Table Of Contents

6.4. Queries

Note

Queries are available starting with quasardb 2.1.0.

6.4.1. Goal

Although the API gives you all the building blocks to find and exploit your data, the flexibility of such approach is limited as opposed to a domain specific language (DSL).

In addition, an API is not always convenient when you need to compose requests, perform joins or work interactively on the database.

The goal of the quasardb querying language is to provide a syntax close to the SQL language so that users become quickly productive while leveraging the unique features of quasardb typically absent from relational databases such as native timeseries support and tags.
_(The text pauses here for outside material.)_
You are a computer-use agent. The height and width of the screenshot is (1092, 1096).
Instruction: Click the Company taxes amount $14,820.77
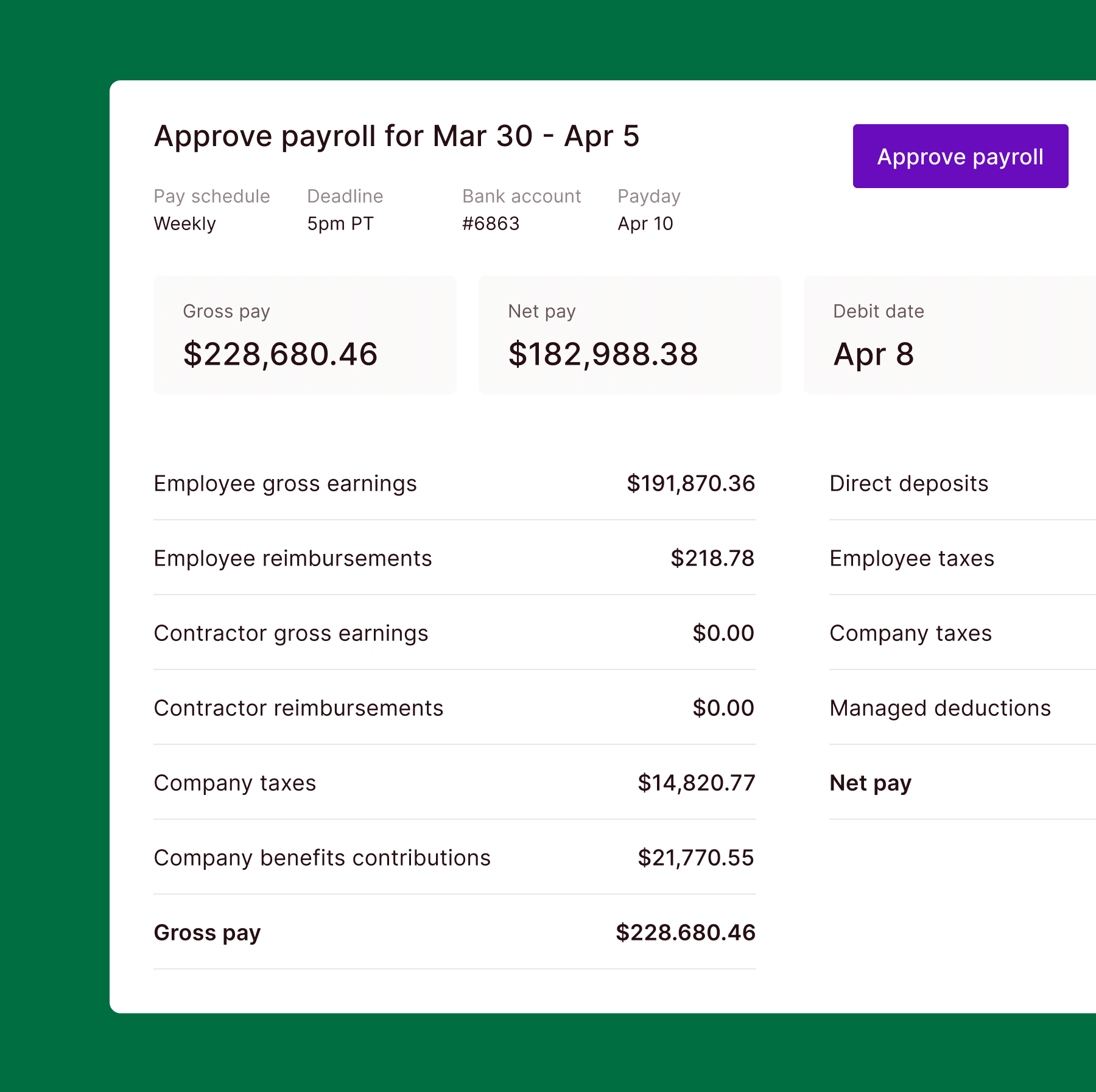(x=696, y=783)
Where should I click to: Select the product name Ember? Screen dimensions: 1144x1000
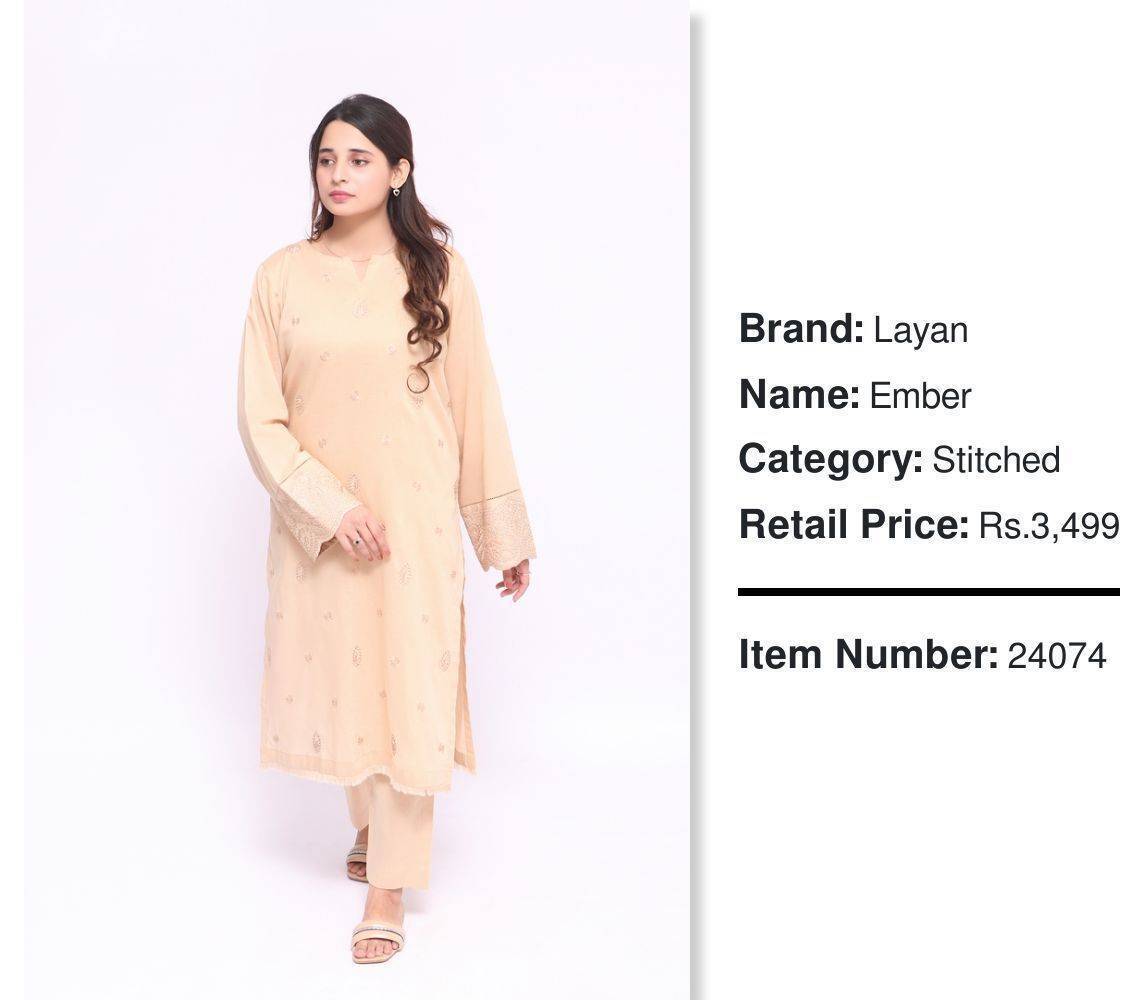pyautogui.click(x=920, y=396)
All of this while abstracting away all the inherent complexity of distributed computing.

Queries are meant to extract small subsets of data (thousands of entries) out of very large data sets (billions of entries), fast enough to be used interactively (in a couple of seconds).

6.4.2. Features

The querying language currently enables you to:

  • Look up entries via a combination of tags and type
  • Extract content of time series based on time ranges
  • Perform server-side aggregations on time series
  • Perform regular expressions on blobs (extended POSIX grammar)
  • Built-in support for gregorian calendar
  • Group aggregations by time bucket
  • Align time series to each other

The execution planner optimizes the request to minimize network traffic.
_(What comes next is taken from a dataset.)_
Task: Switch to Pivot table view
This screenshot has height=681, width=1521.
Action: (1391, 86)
All requests are transactional: they will not see updates that happen during the execution of the query.

6.4.3. Lookup examples

Find all entries that have the tag “stocks”:

find(tag='stocks')

Find all timeseries that have the tag “stocks”:

find(tag='stocks' and type=ts)

Find all entries that have the tags “stocks”, “euro”, “industry”:

find(tag='stocks' and tag='euro' and tag='industry')

Find all entries that have the tags “stocks”, “euro”, “industry” but not “germany”:

find(tag='stocks' and tag='euro' and tag='industry' and not tag='germany')
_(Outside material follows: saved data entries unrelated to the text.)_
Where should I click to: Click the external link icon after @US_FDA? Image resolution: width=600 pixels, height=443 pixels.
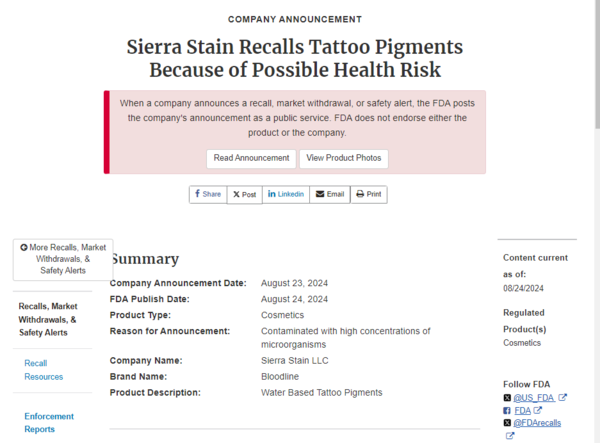[562, 398]
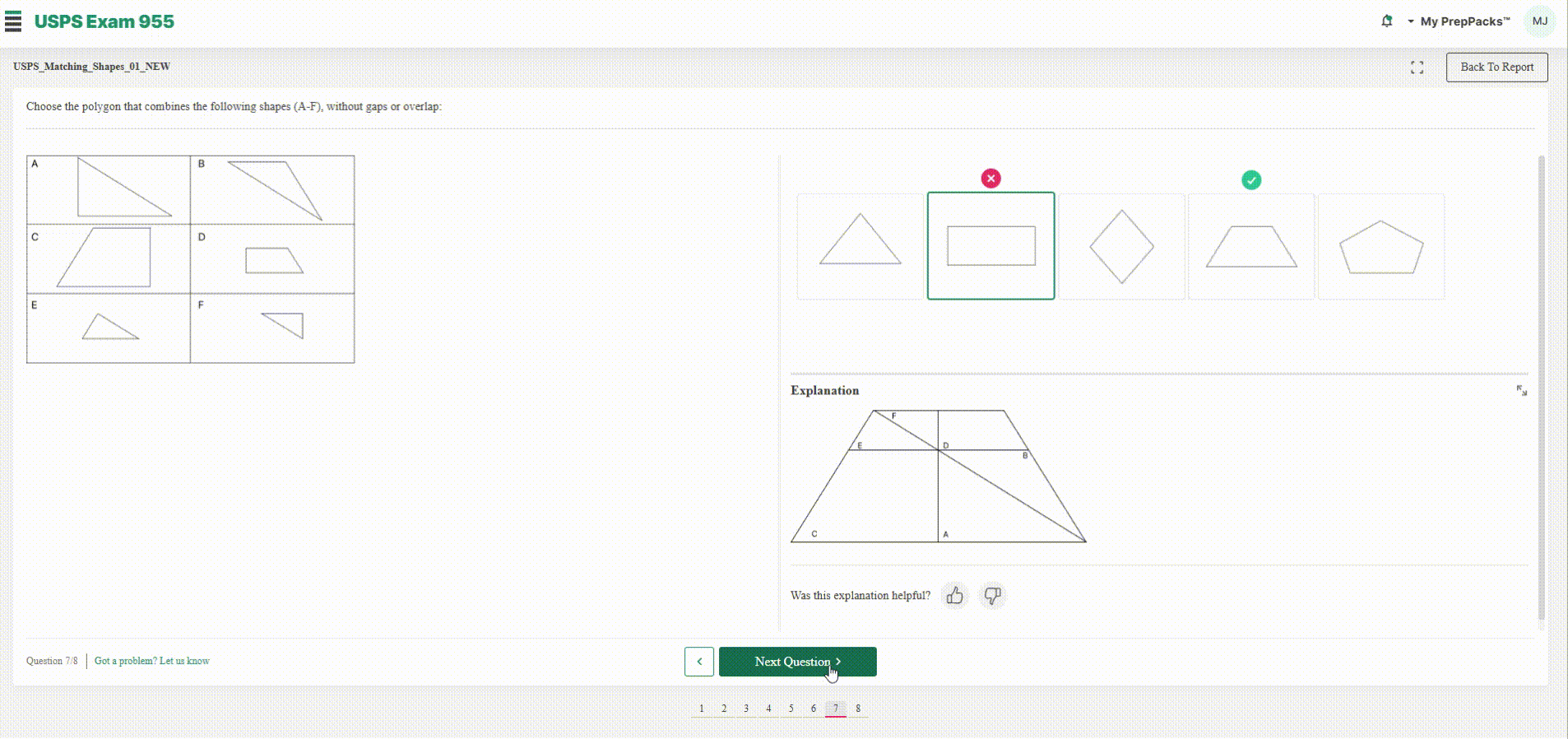The width and height of the screenshot is (1568, 739).
Task: Go to previous question arrow
Action: (699, 662)
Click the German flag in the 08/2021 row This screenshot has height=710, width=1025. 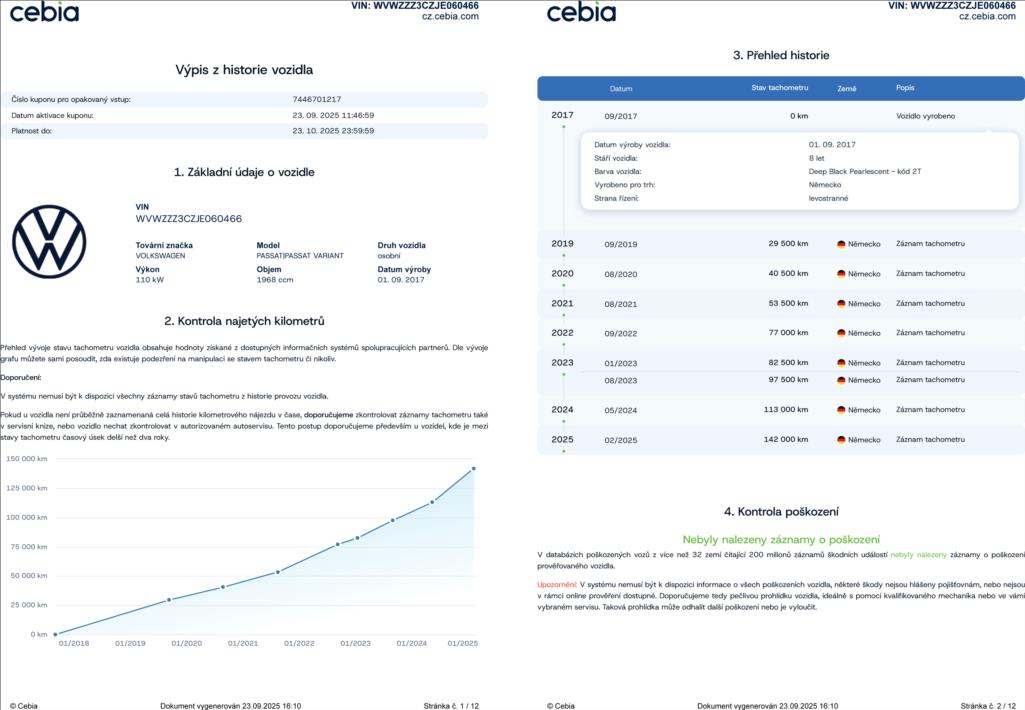[841, 303]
Find all entries that have the tags “stocks”, “euro”, “industry” but not “germany”, and are a time series:

find(tag='stocks' and tag='euro' and tag='industry' and not tag='germany' and type=ts)

6.4.4. Basic select examples

Note

These examples assume typical open, high, low, close, volume stocks time series.

Get everything between January 1st 2007 and January 1st 2008 (left inclusive) for the time series “stocks.apple”:

select * from stocks.apple in range(2007, 2008)

Get everything between November 3rd 2017, 20:01:22 and December 2nd, 2017, 06:20:10 (left inclusive) for the time series “stocks.apple”:

select * from stocks.apple in range(2017-11-03T20:01:22, 2017-12-02T06:20:10)

Get the first 10 days of 2007 for “stocks.apple”:

select * from stocks.apple in range(2007, +10d)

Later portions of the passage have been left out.